A model of David out in the elements. Still impressive, but not as spiritual for me.
 The Uffizi museum was FULL of cool stuff.  Here's Venus coming ashore.
 The Three Graces in Botticelli's Primavera. I didn't know about them. They are also referred to as the Charites and represent charm, beauty, and creativity in Greek Mythology. There are many famous artists and paintings that depicted them. Here they are with Mercury and Venus.
The whole museum is an art piece. It is formerly a castle where the Florentine Royals lived.
And if they needed to flee quickly from their enemies, they'd run across the Vecchio bridges top floor that is unoccupied to this day.
 Sculptures and paintings everywhere.
This wall looked like it had cameo's decorating the columns. Very cool paint job, I'd say.

One thing we didn't get a picture of was of us eating a Gelato.  Seriously almost daily we would go get a yummy cone or cup of various different flavors of the cold wonderful stuff.  Should really have a picture of that.
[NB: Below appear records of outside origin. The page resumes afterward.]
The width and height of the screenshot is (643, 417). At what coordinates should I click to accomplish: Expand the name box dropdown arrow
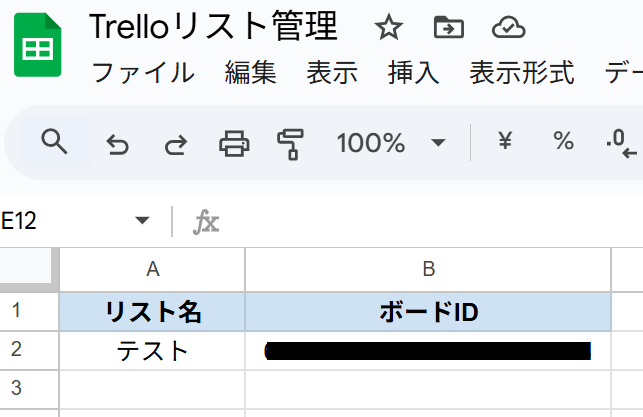click(x=142, y=221)
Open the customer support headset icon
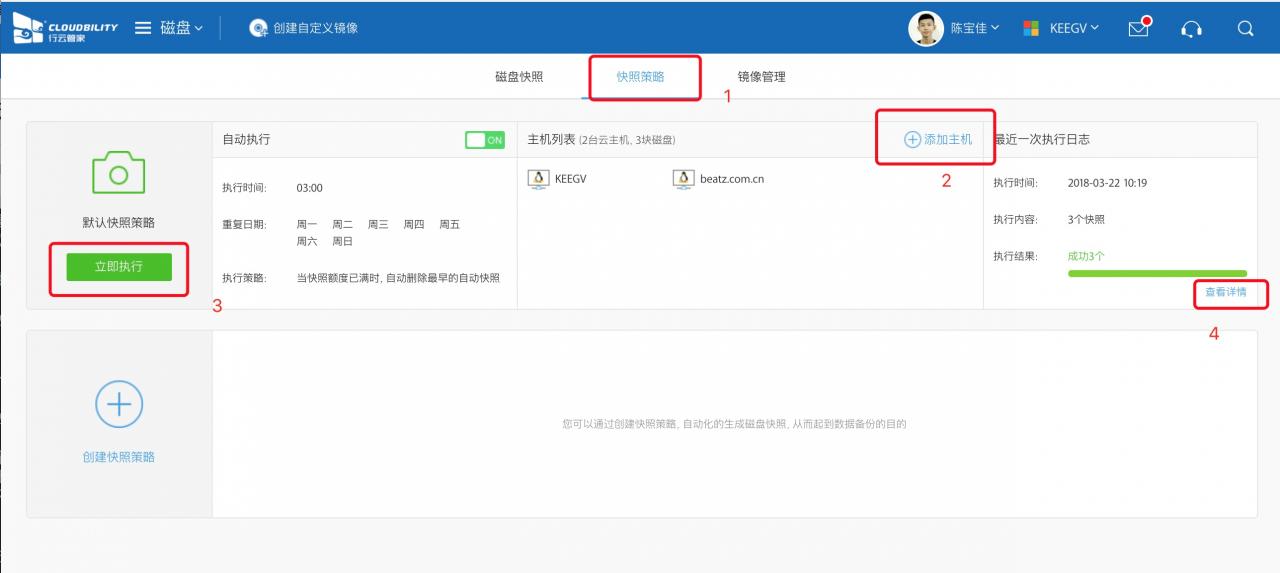The width and height of the screenshot is (1280, 573). coord(1191,28)

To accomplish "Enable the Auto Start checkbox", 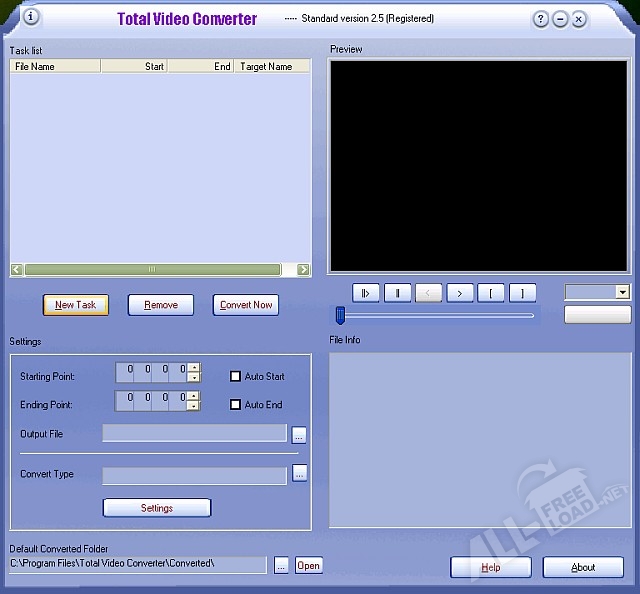I will coord(236,377).
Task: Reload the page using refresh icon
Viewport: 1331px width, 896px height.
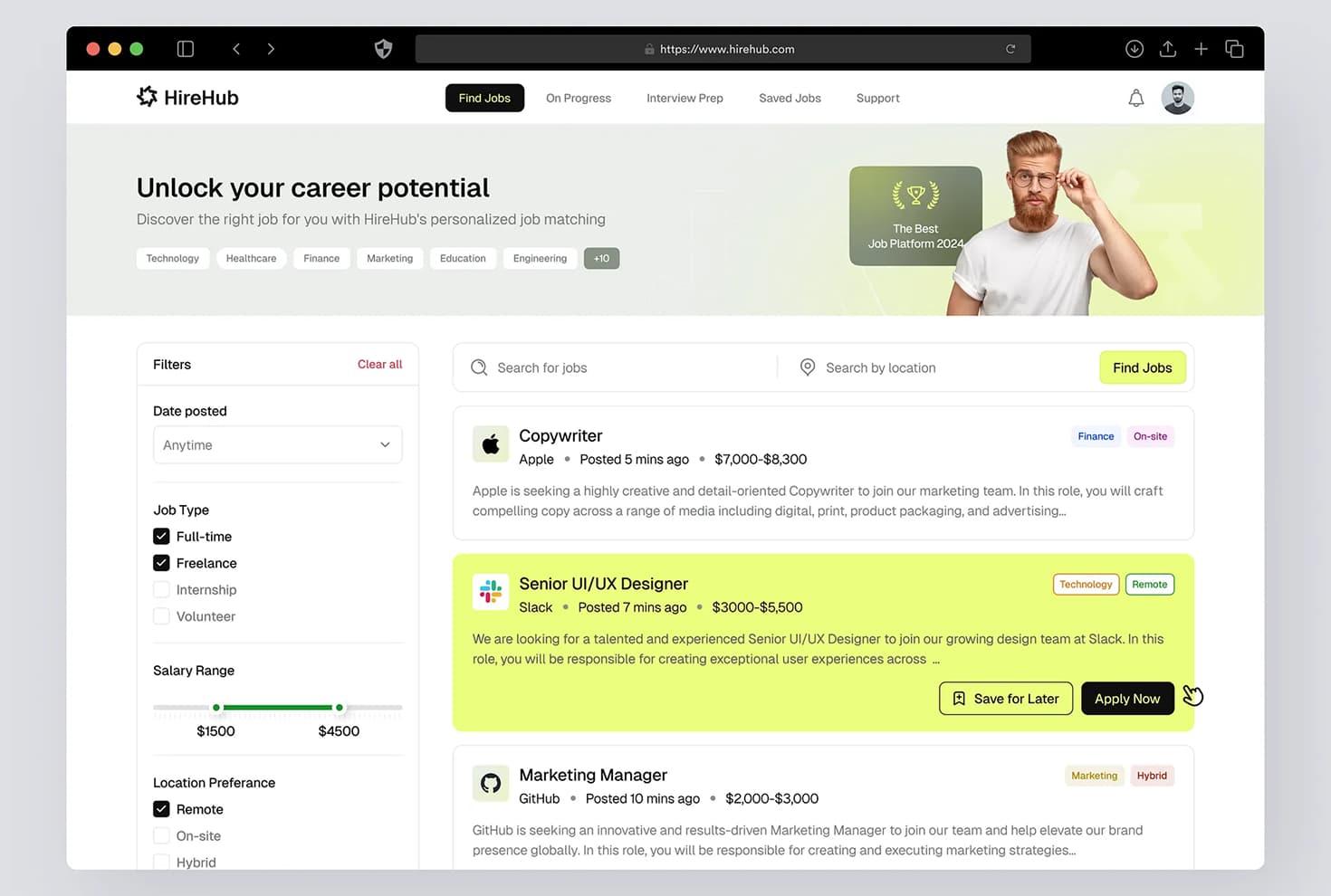Action: click(x=1010, y=49)
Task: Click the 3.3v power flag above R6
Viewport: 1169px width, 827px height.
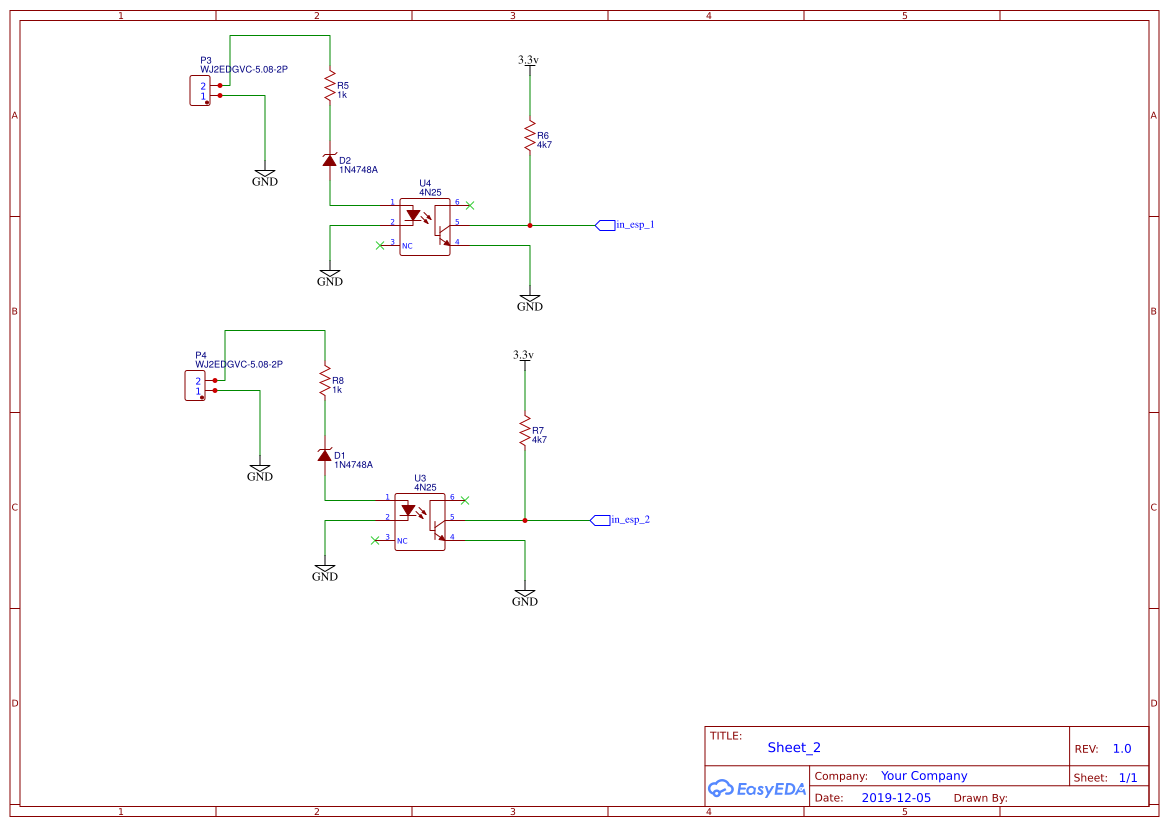Action: coord(528,58)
It was how we spent 15% of our time. (Insert smile here)

We ate huge Florentine style steak which we shared, and pasta, fresh vegetables, and fish. We continued to walk our feet off, which made us sleep well so we could be ready for the next leg of our trip.

Here we come Prague.


  1. What an adventure! I totally enjoyed the mini-tour, having never been there myself.


  2. Read the translation of "O Mio Babbino Caro" by Puccini. She refers to throwing herself off the Ponte Vecchio into the Arno. You've seen it!